Chodrick bought her home off Oakview Drive four years ago and planned for it to be a retirement home. Around May 15, she noticed construction across from her home.

“The residential lots directly across the street from us were being bulldozed, just decimated,” Chodrick said.

Taney County Planning and Zoning Commission said the plot of land across from Chodrick’s is owned by an entity affiliated with Johnny Morris. Right now, the commission said all they can do is clear the land. If they want to build on it, they would need to get additional permits.

“We’re watching every day for notices of any kind of a zoning change, and we haven’t seen it,” Chodrick said. “The unknown is very fearful for us and [with] the small amount of trees that are left we hope with everything we’ve got that they’re done.”

One confirmed project is the expansion of Highway 86, the road leading concertgoers to Thunder Ridge Nature Arena.

“We’ve seen a lot of trees cut down along this side of the road and more that appear to still be marked for cutting to make that a four-lane [road],” Chodrick said.

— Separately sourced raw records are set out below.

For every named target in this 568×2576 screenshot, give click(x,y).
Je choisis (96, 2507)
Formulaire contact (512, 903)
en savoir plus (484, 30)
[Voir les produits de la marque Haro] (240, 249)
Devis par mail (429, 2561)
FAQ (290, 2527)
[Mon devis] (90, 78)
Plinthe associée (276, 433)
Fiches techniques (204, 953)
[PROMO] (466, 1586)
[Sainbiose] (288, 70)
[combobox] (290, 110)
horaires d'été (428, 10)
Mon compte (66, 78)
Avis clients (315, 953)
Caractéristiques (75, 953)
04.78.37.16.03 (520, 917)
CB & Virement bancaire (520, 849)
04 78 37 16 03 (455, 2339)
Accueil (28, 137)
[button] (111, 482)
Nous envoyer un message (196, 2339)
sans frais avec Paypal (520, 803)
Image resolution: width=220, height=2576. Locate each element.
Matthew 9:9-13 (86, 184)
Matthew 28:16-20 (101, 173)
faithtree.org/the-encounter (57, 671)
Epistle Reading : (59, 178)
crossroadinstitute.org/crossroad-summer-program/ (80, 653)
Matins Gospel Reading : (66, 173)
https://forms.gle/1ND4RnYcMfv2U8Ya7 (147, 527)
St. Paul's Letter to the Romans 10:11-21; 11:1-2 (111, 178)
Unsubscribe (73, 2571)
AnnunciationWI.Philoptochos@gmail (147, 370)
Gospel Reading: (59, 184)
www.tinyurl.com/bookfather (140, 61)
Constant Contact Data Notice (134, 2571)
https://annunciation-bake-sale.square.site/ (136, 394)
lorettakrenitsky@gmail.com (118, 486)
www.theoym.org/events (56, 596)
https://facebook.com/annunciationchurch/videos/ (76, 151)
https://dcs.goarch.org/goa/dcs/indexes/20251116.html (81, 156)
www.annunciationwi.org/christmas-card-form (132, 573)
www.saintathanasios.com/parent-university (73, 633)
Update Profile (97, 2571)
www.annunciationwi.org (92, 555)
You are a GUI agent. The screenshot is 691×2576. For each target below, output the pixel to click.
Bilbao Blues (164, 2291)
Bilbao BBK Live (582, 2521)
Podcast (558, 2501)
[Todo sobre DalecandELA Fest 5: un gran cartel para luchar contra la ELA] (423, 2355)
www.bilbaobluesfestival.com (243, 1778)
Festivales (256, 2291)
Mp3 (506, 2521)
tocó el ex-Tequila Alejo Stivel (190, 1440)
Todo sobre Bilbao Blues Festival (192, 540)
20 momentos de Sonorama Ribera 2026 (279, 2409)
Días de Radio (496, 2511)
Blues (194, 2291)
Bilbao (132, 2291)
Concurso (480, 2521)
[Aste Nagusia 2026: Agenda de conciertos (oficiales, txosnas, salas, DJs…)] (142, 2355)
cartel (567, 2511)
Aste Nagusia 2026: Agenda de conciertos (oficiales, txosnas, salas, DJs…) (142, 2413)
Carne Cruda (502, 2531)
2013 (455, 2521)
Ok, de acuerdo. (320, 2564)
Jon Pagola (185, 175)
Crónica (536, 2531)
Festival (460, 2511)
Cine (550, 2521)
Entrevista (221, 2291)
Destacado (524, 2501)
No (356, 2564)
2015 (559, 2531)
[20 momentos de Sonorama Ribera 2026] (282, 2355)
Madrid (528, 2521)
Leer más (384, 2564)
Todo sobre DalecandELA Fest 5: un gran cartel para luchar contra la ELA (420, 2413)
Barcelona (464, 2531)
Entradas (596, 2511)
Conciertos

The highway is only two lanes, causing stand-still traffic for hours leaving people unable to attend the concert which made the need for a bigger highway more pressing.

“There’s a lot of parking lots down 86 with this new amphitheater,” Keith Tucker said. He also lives on Oakview Drive. “Nobody’s telling us anything about really what that is.”

Tucker and Chodrick said they both want answers as to what changes are happening in their neighborhood.

“I spent 15 years fixing this house up and just retired down here,” Tucker said. “[There’s] a lot of nature around here and it’s just peaceful. I just want to know what’s going on.”